Ha tenido que venir una pandemia mundial para recordarnos que somos mortales y enseñarnos lo que es vivir en el puro presente, conviviendo con la única certeza de que, los que quedamos, aún estamos vivos. Y eso significa que aún hay otra oportunidad en cada nuevo día para hacer de la vida algo espléndido y maravilloso.
Todavía no comprendo, cómo no se nos educa ni se nos enseña, desde que somos pequeños, a vivir con la muerte. Quiero decir, uno debería saber que, la incertidumbre del destino, el capricho del azar, la hostilidad del mundo, nuestra finitud vital y el inexorable paso del tiempo. Son circunstancias congénitas que van inyectadas, de forma irremediable, en nuestra sangre y diseminadas sutilmente en nuestro ADN particular desde que venimos al mundo. Aceptarlo o no, es una cuestión personal. Pero sin lugar a dudas, hacerlo, elegir aceptar las reglas, será lo más inteligente para el porvenir individual del siglo XXI.
Saber que tarde o temprano moriremos, únicamente debería servirnos como estímulo para impulsarnos y para perder todo o parte del miedo que nos paraliza y nos frena para alcanzar lo que de verdad queremos y soñamos. Suena utópica esta fantasía de parvulario milenial, de adolescente invulnerable e inmortal, pero pensándolo bien. El miedo es algo intangible y es solo una ilusión mental que nosotros creamos. Es la gran arma que ha tenido, tiene y tendrá el poder para ejercer el control. El miedo en sí, es educacional y es el único impedimento que nos ponemos para no ser nosotros mismos y para no ser mínimamente libres. No hay nada de real en él, tan solo ficción de baratija y límites impuestos para no explayar al completo nuestra existencia de forma sincera.

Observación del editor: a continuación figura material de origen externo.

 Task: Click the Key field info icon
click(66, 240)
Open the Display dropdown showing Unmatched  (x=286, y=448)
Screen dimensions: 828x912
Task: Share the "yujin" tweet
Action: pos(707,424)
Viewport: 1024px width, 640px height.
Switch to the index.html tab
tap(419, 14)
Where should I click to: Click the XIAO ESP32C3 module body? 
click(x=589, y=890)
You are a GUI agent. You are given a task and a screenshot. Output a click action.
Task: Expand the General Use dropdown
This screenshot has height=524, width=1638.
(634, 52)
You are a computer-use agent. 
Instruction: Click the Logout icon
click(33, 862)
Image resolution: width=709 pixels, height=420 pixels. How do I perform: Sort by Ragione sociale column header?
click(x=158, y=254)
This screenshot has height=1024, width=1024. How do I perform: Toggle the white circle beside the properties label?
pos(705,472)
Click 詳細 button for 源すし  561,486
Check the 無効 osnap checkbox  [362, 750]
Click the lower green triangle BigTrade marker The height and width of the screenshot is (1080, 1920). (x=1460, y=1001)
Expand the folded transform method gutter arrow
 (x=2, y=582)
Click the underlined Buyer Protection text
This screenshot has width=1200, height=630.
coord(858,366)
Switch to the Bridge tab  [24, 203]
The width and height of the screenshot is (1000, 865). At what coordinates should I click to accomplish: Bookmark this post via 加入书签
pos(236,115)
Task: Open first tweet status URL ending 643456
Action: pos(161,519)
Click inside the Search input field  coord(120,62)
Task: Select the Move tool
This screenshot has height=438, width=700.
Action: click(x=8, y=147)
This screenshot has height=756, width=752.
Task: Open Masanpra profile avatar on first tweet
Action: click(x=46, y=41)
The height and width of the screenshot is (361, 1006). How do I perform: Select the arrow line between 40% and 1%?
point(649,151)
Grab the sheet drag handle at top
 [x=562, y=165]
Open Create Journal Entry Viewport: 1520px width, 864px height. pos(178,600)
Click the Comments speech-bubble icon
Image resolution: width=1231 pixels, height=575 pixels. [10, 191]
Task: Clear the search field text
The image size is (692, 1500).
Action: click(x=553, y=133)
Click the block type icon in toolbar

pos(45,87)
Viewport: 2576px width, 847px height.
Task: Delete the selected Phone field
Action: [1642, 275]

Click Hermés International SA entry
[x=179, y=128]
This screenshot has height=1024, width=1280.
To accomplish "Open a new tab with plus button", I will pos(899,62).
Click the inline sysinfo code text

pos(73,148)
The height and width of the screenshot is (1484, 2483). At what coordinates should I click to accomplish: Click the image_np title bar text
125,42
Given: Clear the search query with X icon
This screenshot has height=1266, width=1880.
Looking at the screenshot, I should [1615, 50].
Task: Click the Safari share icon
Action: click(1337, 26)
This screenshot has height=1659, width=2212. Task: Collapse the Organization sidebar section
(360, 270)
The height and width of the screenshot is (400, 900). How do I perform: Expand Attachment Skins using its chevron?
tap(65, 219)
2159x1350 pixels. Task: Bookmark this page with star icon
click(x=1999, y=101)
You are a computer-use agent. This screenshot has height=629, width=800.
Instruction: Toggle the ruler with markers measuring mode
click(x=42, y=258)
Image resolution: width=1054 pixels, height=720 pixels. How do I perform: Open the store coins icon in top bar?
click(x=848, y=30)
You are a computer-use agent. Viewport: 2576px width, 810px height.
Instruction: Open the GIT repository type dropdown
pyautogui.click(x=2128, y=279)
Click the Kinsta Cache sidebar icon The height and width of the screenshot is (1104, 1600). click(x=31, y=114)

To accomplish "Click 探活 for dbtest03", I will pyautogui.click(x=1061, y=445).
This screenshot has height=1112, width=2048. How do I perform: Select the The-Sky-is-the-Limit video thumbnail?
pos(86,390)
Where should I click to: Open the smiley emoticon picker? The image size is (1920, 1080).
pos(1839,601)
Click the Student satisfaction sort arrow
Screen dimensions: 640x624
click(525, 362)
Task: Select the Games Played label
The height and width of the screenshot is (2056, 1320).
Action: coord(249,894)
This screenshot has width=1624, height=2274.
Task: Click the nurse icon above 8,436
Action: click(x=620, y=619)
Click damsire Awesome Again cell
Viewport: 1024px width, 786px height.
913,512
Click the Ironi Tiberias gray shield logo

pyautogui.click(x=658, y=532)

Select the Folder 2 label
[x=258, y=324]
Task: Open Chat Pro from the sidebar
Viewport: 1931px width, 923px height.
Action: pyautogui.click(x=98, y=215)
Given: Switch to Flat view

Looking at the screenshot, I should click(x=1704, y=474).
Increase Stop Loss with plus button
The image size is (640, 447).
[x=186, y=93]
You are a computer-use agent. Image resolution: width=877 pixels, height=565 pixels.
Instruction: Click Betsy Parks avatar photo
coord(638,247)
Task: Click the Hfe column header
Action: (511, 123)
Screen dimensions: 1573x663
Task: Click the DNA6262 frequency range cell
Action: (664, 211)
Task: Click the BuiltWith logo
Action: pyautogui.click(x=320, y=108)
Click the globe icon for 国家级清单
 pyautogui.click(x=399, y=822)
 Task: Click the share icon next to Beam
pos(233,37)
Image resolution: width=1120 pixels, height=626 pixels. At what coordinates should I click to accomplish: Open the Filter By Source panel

Esa honesta amistad con la muerte y con la vida, es un ejercicio continuo de aceptación
Todos los miedos que tenemos desembocan en uno solo, en el miedo a morir, literal y metafóricamente hablando. El hecho de cargar la muerte al hombro a diario, supone un peso que muchos, a veces, no estamos dispuestos a soportar por la pesadez de la agonía de nuestra mortalidad. Pero, muy de vez en cuando, conviene pasearse por la vida con la muerte en los talones, mirarla de reojo desafiante y entonces, entregarse abierto a doblar la esquina con la sonrisa entre los dientes, y así, con esa confianza secreta con la Dama de Negro, la vida nos devuelve un guiño de alivio en cada traspiés. Esa honesta amistad con la muerte y con la vida. Es un ejercicio continuo de aceptación, gratitud, gozo, prudencia, valentía y, en definitiva, libertad y alegría de vivir.
Porque, ¡joder!, saber que la muerte está ahí pudiendo atraparte a cada instante, y tú sigues ahí, vivito y coleando, bailando con el destino, escapando de sus zarpas, saliendo airoso en cada batalla y, ganándole, ligeramente, el pulso al tiempo; saber eso, ser consciente de tal maravilla, es de un disfrute delicioso que no todo paladar es capaz de saborear. Y es que, cada segundo de vida bien exprimido es un regalo de eternidad que ningún artificio de inventiva sobre terrenal podrá reemplazar ni compensar.
Pero, sabe usted, querida lectora, somos ingenuos al pensar que a nosotros nunca nos toca. Que nada de lo que le ocurre a fulanito o menganito nos va a pasar. Nosotros, las bellas criaturas de la modernidad que verán el ocaso del mundo, somos inmortales y nada podrá con nuestra vanidad. Podrá venir lo que quiera, lo que al Santo se le ponga en los mismísimos, que mientras tengamos wifi disponible, caprichos tontos con su gratificación instantánea, una serie nueva cada semana en Netflix y notificaciones constantes en el móvil. Que den sentido a nuestra existencia, nos creeremos inmortales.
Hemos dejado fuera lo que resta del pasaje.